» **Your instructions**:
All lines holding the word "agent" are to be copied from the records beneath.

Collected data

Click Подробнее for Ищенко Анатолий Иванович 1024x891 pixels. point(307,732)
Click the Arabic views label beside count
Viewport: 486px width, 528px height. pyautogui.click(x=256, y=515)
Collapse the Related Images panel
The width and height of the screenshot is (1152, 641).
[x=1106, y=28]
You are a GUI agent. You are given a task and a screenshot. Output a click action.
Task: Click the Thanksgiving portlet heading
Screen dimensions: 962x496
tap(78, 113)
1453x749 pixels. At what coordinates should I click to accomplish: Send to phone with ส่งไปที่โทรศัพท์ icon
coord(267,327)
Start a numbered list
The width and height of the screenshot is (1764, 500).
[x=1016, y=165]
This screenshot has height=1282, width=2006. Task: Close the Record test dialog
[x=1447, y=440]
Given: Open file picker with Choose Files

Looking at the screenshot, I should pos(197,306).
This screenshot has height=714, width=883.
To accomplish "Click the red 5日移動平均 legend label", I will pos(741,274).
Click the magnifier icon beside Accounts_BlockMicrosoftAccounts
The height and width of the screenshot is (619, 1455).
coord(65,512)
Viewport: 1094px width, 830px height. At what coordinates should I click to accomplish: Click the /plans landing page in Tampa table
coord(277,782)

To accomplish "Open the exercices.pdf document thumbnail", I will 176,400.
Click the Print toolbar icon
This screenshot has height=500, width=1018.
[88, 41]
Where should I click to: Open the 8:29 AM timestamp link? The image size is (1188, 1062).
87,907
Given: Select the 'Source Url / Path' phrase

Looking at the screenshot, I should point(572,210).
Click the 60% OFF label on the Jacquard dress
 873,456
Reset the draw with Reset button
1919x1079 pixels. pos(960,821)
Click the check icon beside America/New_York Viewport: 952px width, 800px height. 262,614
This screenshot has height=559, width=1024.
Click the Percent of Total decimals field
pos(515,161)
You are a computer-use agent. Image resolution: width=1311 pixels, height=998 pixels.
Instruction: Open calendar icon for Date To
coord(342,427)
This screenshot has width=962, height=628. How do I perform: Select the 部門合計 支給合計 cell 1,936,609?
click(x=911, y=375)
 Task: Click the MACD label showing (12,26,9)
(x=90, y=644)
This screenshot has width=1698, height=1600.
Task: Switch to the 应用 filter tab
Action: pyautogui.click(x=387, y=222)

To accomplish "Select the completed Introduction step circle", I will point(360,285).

» **Response**:
You are a GUI agent. You are given a task and a screenshot. Output a click action.
You are a computer-use agent. Image resolution: width=1311 pixels, height=998 pixels.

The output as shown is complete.